— Exercise materials —
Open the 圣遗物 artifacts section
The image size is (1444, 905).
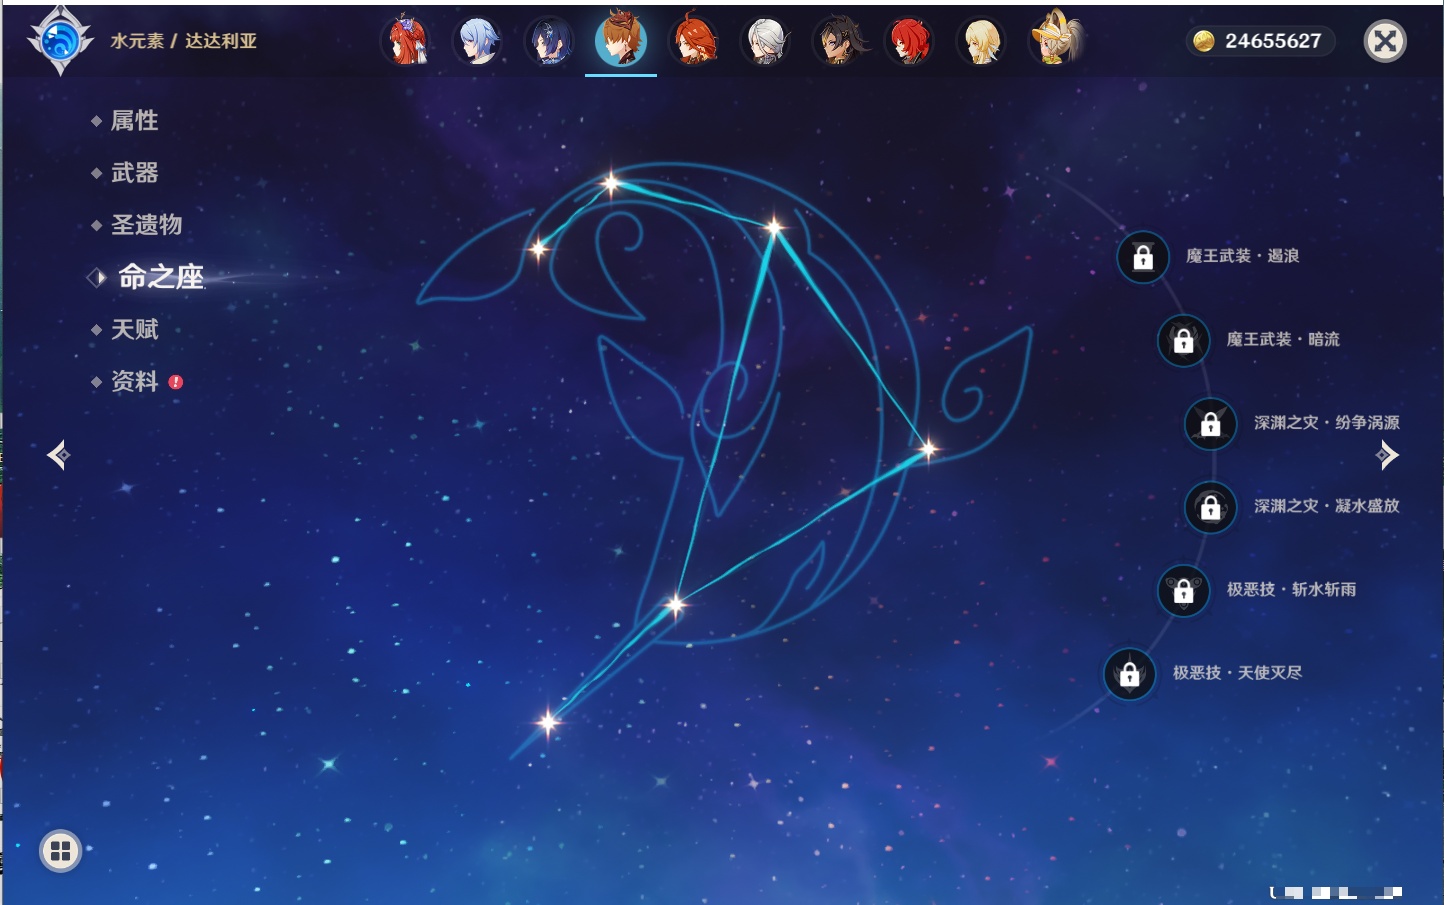(x=146, y=225)
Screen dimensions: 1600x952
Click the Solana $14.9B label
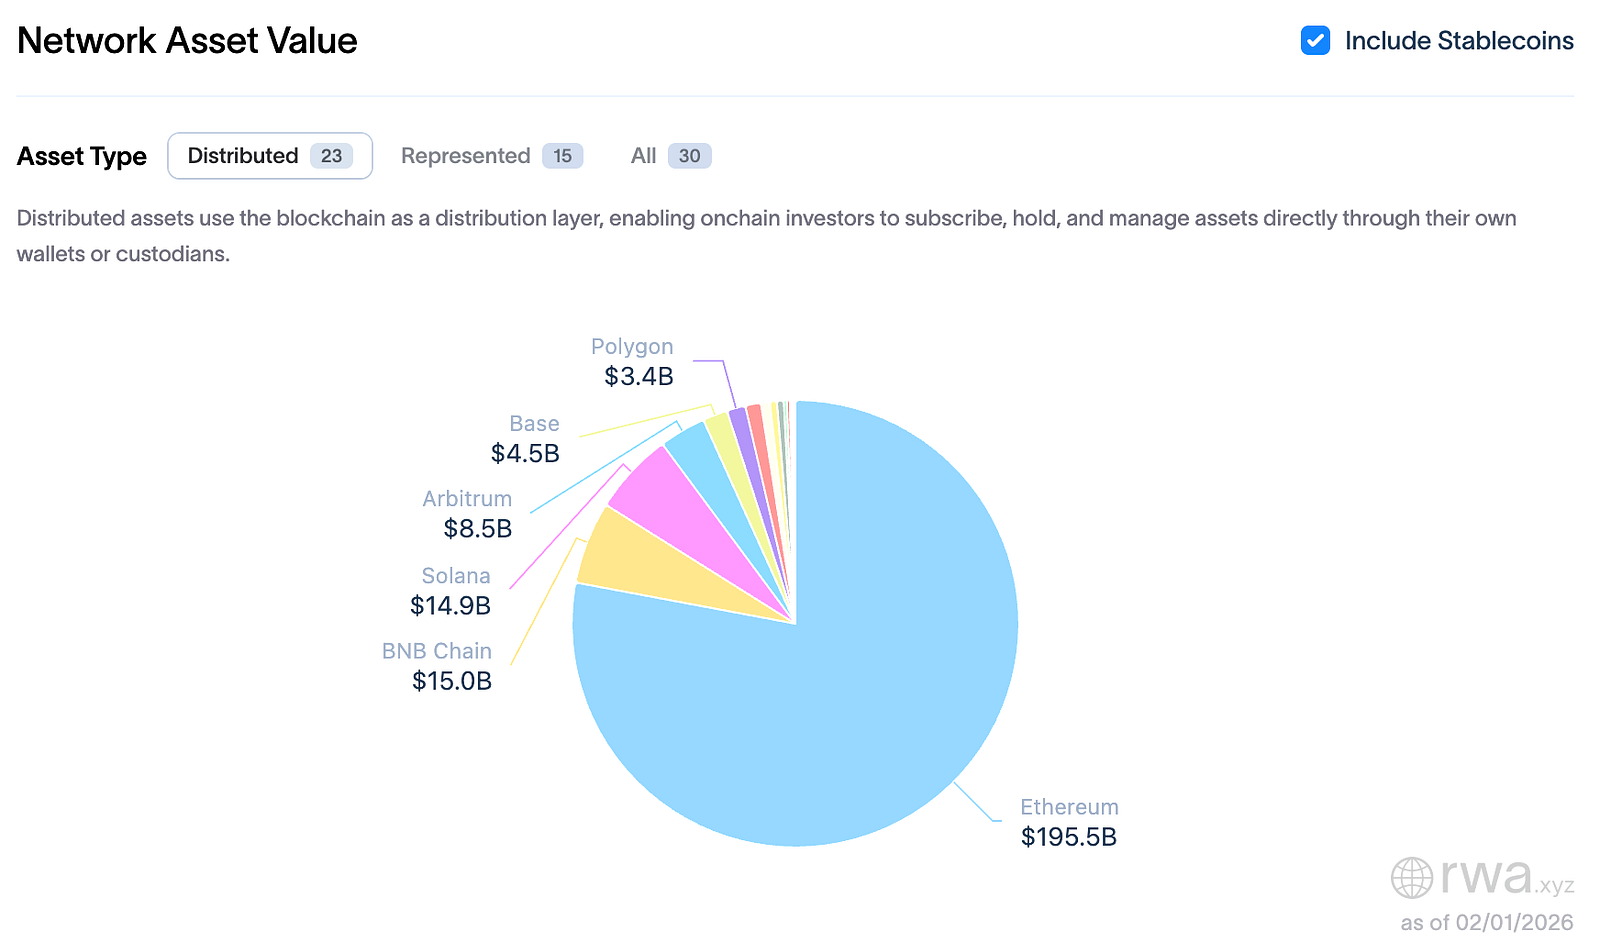pos(452,591)
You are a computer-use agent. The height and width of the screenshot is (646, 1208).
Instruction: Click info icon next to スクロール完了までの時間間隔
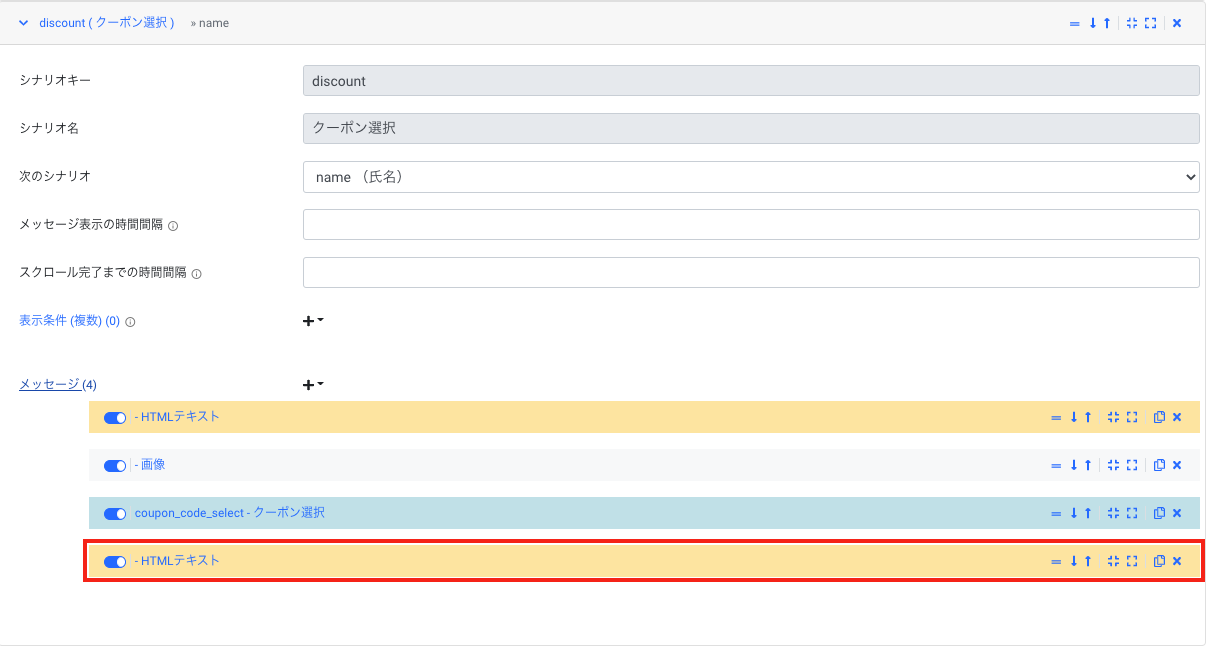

— Exercise task —
Please turn the data above into a JSON list of strings, one string per line, leaving out blank lines and the pictures.

— Output below —
[
  "Open the 圣遗物 artifacts section",
  "The image size is (1444, 905).",
  "(x=146, y=225)",
  "Screen dimensions: 1600x952",
  "Click the Solana $14.9B label",
  "pos(452,591)",
  "You are a computer-use agent. The height and width of the screenshot is (646, 1208).",
  "Instruction: Click info icon next to スクロール完了までの時間間隔"
]